Each card containing the sentinel eggs was collected 24 h after the females were released. The cards were then kept in a climate-controlled chamber at 25 °C, 60% RH, and 14 h photophase. They were evaluated separately until the emergence of T. podisi adults. The values obtained in the control area were used to correct the parasitism obtained in the T. podisi release matrices.

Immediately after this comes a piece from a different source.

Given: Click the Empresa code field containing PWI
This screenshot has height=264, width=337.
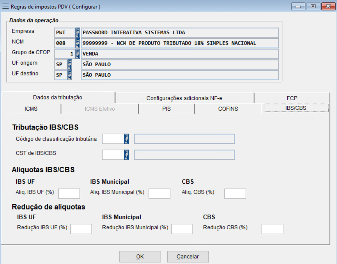Looking at the screenshot, I should pyautogui.click(x=64, y=33).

The test was carried out during the Vn–R1 stage (end of the vegetative period—beginning of flowering) and repeated during the R5–R6 stage (beginning to end of grain filling) [18] using the same points and matrices. Temperature (T °C), relative humidity (%), wind speed (m∙s⁻¹) and direction were collected when parasitoids were released at the center of each matrix using a digital anemometer (model Tan 100 Incoterm T-ANE-0010, Contagem, MG, Brazil). Weather data were also obtained for the 24 h release periods from the nearest weather station at Agroterenas S/A.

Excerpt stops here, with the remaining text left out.